> [Try it]:
The lines to copy from the listing below are those that contain the string "link".

> [Data]:
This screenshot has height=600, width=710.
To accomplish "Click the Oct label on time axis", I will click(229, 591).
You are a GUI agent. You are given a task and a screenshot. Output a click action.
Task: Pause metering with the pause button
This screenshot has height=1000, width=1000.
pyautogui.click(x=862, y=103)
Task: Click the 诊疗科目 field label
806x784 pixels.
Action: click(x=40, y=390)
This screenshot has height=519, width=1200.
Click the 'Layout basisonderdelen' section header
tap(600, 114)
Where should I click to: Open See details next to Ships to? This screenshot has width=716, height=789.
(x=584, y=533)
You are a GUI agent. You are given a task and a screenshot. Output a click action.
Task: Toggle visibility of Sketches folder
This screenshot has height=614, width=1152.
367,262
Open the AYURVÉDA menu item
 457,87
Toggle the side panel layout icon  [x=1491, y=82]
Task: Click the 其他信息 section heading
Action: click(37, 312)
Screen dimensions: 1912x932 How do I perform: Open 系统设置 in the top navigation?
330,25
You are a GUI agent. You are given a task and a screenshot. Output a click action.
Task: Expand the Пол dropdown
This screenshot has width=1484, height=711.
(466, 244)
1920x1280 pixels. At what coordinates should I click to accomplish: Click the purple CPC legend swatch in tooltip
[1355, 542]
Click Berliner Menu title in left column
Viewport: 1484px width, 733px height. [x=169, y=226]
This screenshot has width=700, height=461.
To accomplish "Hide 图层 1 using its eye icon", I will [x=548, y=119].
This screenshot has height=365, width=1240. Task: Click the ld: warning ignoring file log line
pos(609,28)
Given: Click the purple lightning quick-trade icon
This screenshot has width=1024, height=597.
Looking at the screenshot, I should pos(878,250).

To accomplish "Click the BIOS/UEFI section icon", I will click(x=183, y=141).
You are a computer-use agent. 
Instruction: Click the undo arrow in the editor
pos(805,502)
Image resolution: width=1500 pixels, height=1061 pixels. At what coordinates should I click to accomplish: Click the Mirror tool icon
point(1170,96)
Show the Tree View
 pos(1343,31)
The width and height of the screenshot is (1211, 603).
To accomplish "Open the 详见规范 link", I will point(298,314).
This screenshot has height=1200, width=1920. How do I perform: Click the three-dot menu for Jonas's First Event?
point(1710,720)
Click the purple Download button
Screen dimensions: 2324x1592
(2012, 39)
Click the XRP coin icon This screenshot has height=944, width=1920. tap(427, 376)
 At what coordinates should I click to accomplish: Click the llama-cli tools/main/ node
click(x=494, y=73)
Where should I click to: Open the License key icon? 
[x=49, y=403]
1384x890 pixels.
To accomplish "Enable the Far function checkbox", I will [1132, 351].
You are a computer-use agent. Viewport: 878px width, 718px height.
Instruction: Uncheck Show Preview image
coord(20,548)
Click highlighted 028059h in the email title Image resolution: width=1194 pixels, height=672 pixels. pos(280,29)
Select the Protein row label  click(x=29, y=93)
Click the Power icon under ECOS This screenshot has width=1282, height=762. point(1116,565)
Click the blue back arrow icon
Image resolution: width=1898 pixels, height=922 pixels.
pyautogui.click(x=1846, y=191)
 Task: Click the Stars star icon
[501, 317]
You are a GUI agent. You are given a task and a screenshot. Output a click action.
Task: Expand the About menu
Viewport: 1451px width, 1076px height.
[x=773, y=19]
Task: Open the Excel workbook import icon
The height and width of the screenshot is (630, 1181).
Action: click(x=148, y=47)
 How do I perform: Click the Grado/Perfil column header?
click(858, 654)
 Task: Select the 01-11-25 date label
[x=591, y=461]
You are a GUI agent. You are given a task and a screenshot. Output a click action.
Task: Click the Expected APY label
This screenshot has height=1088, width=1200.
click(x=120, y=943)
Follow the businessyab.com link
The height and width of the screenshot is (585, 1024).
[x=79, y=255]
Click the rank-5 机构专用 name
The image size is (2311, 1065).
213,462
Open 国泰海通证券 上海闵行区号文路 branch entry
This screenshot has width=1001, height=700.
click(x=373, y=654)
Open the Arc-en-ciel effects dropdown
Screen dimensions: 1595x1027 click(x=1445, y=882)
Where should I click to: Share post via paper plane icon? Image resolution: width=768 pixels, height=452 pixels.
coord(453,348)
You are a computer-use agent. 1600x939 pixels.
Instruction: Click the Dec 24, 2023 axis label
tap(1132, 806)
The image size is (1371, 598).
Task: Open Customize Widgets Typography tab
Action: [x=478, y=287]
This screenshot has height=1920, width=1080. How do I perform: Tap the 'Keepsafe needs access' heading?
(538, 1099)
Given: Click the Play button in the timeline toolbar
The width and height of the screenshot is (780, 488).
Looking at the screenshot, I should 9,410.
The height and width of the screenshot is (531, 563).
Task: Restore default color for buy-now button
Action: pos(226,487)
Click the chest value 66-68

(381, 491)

> [Problem solution]:
To accomplish "Open the 详见规范 link", I will point(298,314).
Follow the businessyab.com link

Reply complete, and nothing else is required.